Kwadratowa jazda

Z ciągu kwadratów (1, 4, 9, 16, 25, 36, 49,…) wybieramy tercety liczb. Kryteria wyboru mogą być różne. Jeśli przyjmiemy, że dwa kwadraty powinny być równe trzeciemu, to wyciągane będą trójki pitagorejskie, a ściślej ich kwadraty, zaczynając od najmniejszej i najbardziej znanej – (3, 4, 5), czyli po ukwadratowieniu (9, 16, 25).
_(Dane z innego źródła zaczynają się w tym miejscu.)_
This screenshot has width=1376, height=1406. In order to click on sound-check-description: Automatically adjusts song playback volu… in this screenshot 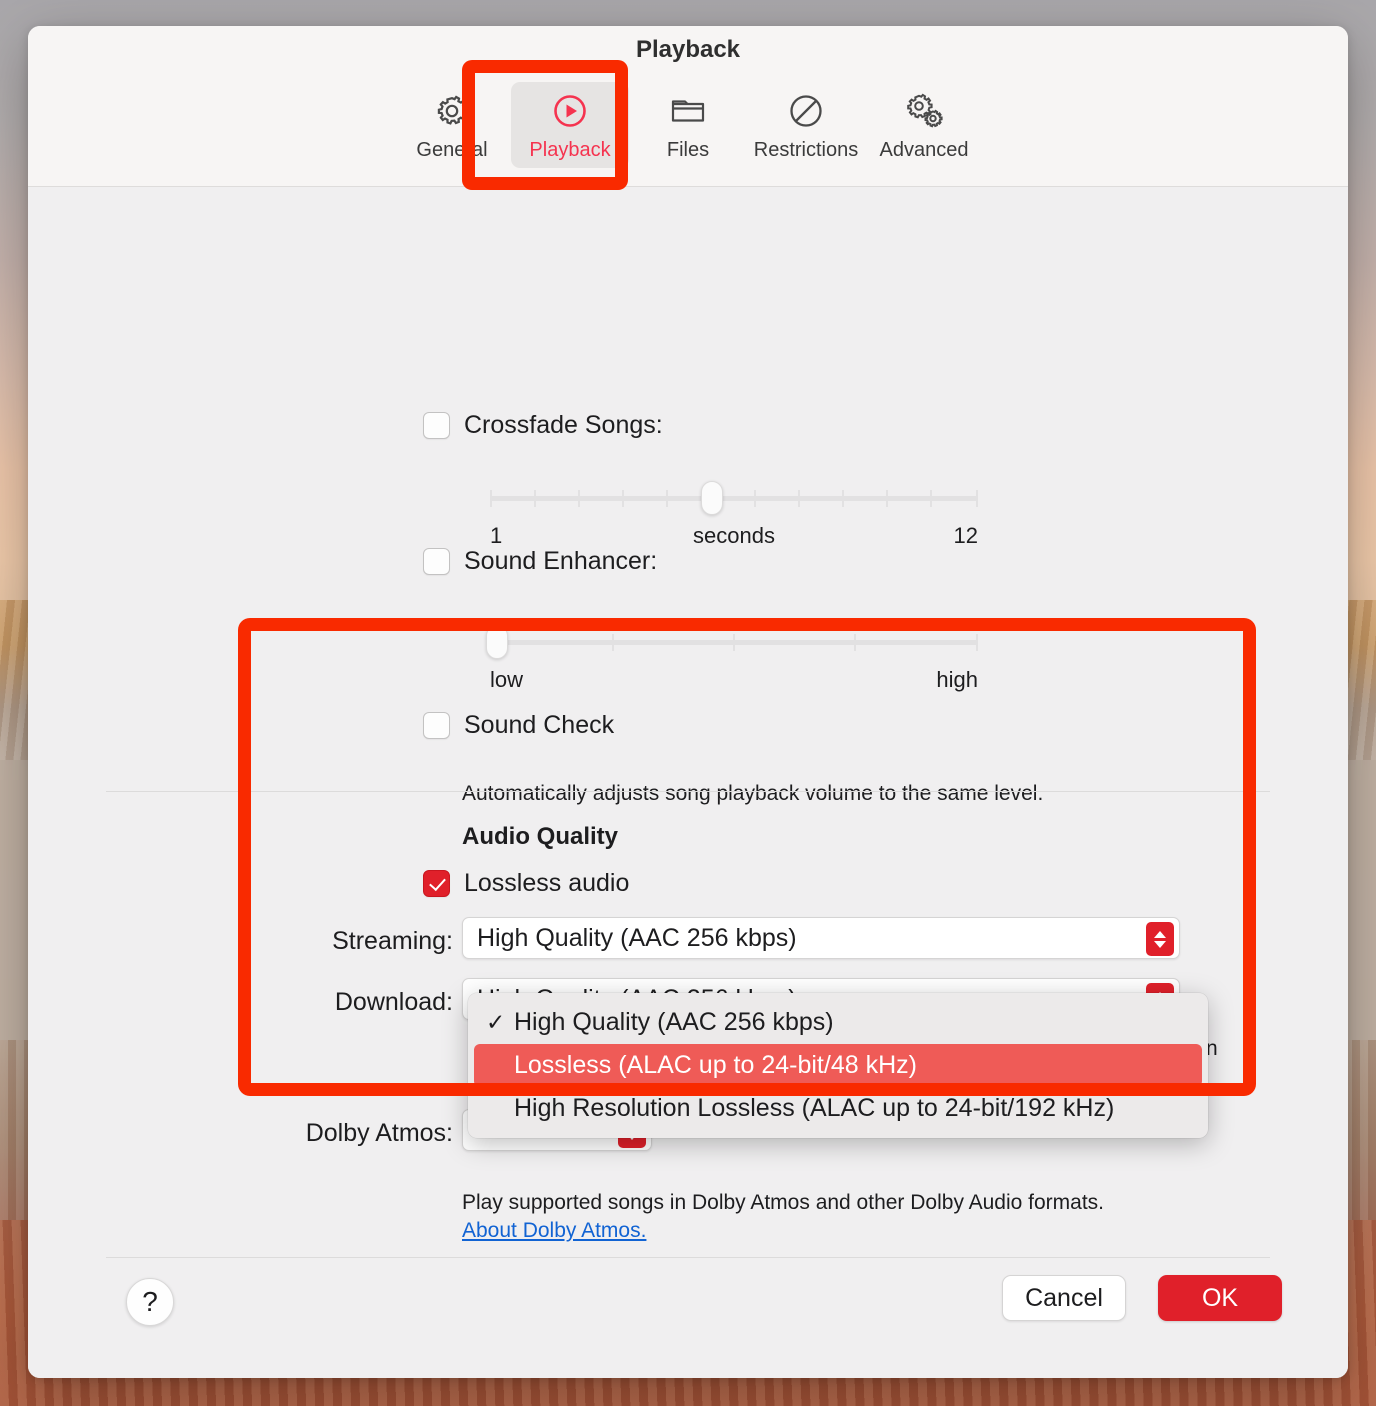, I will do `click(753, 794)`.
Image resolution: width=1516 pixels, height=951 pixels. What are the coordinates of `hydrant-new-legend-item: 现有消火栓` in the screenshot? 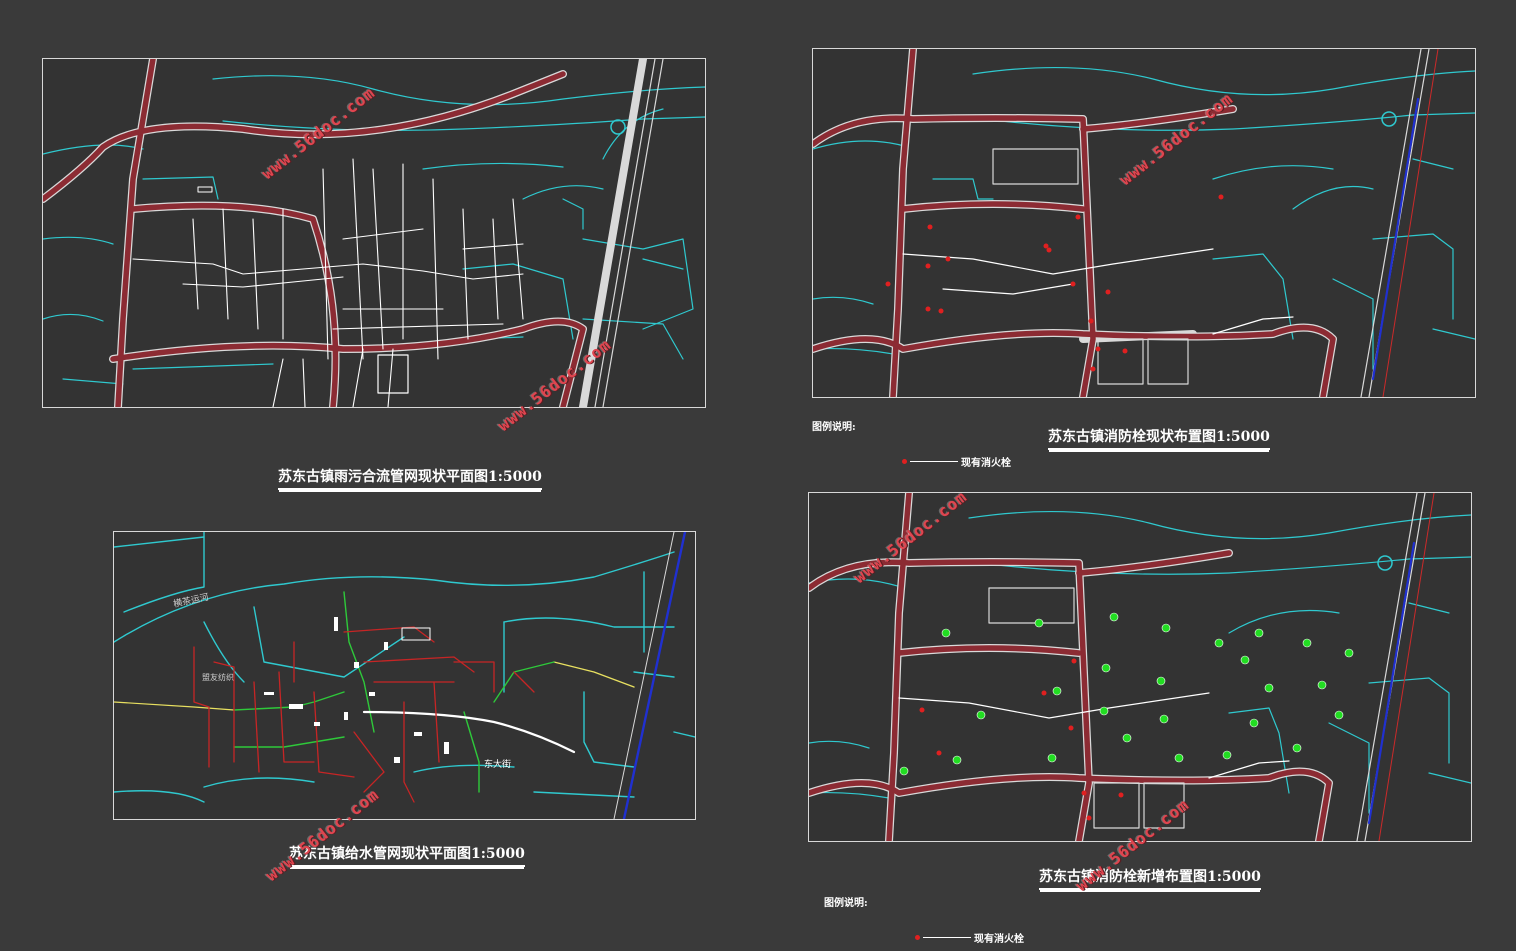 It's located at (970, 938).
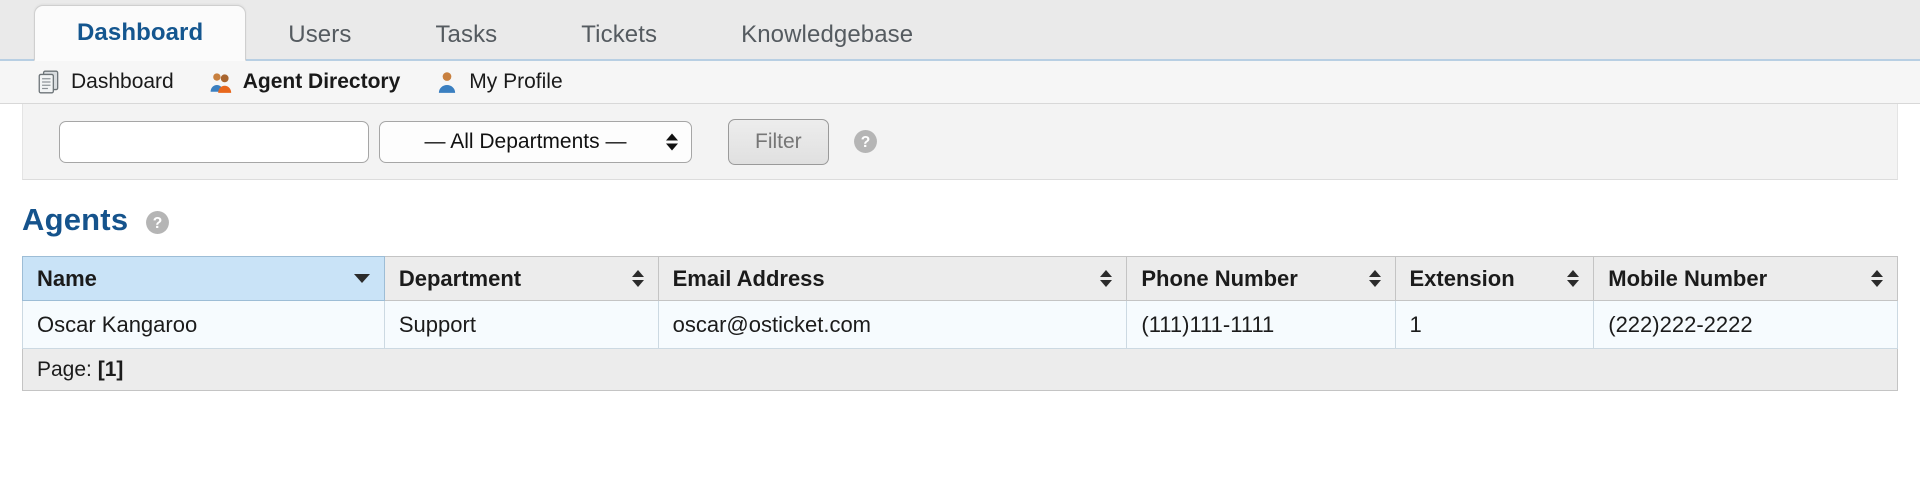 The height and width of the screenshot is (502, 1920). I want to click on column-header-department: Department, so click(521, 278).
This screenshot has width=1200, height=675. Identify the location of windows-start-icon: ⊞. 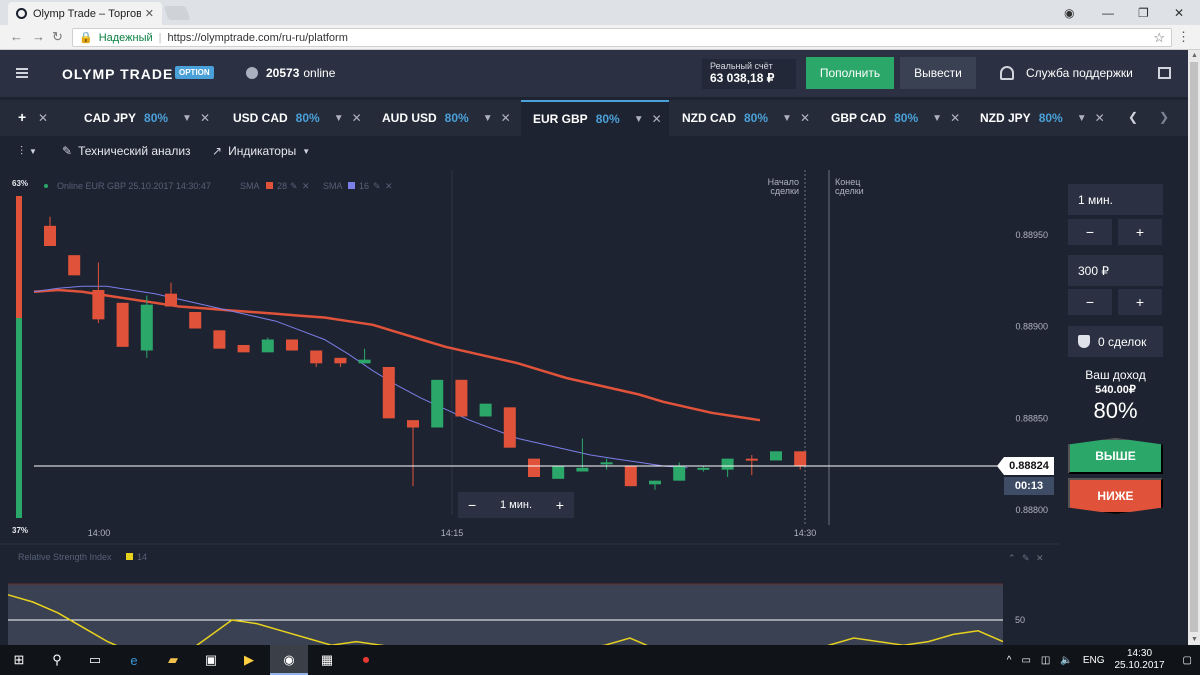
(19, 660).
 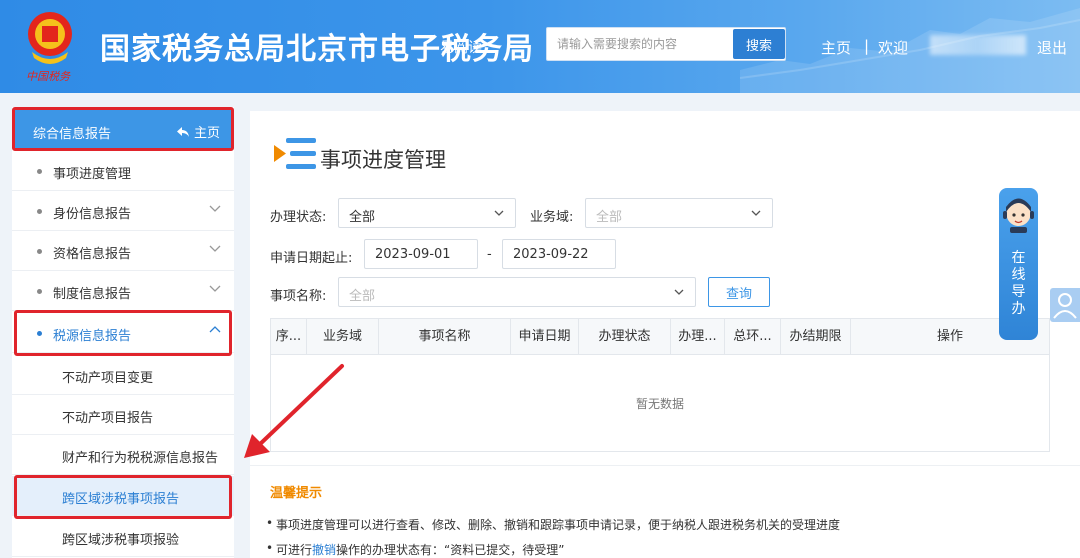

Zaostrzamy kryterium: suma każdej pary kwadratów w tercecie powinna być kwadratem. Obawiam się, że teraz nie uda się wyciągnąć żadnej trójki. Nawet gdyby kwadraty – tylko te wybierane – zastąpić dowolnymi liczbami naturalnymi dodatnimi, sprawa nie byłaby taka prosta, choć oczywiście realizowalna i to na bardzo wiele sposobów, np. (1, 24,120), (2, 23, 98), (3, 22, 78), (4, 21, 60),… itd. (łatwo zauważyć prawidłowość i z automatu dopisywać kolejne tercety, choć daleko tą drogą nie zajedziemy).
Wracamy do kwadratów i ostatecznie modyfikujemy kryterium: z ciągu kwadratów wybieramy liczby i tworzymy z nich ciąg rosnący taki, w którym suma każdych dwóch kolejnych wyrazów będzie kwadratem. Komu uda się najdłużej takim ciągiem jechać i najdalej zajechać?